▶ WHAT THE EXERCISE ASKS
Determine how many lines in this listing contain the word "computer" and report that number by itself.

>>>>>

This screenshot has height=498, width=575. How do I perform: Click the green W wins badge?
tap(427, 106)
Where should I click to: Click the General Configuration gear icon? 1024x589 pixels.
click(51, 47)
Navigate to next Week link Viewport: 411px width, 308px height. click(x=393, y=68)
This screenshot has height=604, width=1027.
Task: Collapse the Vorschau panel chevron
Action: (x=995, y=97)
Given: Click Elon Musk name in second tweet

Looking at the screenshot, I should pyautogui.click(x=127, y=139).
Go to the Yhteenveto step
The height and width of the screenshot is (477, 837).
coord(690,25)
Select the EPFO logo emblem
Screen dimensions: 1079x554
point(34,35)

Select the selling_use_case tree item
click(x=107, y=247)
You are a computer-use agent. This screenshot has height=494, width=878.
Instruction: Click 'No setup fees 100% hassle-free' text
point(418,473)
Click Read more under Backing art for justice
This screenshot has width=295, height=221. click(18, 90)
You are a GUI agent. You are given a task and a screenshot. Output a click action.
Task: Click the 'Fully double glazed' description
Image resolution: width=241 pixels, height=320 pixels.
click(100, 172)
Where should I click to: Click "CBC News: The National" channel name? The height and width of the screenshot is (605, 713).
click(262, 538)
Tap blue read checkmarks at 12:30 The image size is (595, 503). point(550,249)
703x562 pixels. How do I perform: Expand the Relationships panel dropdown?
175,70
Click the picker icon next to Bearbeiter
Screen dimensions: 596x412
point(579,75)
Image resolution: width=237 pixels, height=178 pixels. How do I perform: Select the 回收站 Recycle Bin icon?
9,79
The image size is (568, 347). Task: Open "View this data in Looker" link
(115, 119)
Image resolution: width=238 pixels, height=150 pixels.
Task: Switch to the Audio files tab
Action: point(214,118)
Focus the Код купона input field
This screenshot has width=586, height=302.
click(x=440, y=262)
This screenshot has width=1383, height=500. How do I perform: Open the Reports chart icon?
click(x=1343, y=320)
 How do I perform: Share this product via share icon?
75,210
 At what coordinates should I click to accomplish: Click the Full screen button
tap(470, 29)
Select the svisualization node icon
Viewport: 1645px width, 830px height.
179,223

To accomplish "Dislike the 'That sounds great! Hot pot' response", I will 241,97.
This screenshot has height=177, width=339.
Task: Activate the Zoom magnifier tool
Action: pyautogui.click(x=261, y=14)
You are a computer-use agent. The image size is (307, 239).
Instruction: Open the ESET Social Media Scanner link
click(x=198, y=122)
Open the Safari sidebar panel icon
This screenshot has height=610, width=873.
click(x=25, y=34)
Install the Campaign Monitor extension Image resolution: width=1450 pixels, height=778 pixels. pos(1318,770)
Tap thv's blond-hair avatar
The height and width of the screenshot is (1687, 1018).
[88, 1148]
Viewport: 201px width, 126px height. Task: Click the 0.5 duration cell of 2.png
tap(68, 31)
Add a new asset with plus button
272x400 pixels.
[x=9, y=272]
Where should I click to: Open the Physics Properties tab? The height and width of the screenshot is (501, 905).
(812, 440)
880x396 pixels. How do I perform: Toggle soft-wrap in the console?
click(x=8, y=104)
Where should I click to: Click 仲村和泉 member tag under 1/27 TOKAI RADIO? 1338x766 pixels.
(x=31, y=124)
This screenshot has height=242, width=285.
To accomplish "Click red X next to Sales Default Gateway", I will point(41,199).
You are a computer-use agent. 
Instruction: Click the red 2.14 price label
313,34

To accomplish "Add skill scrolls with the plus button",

<<<<<

▶ RESULT
3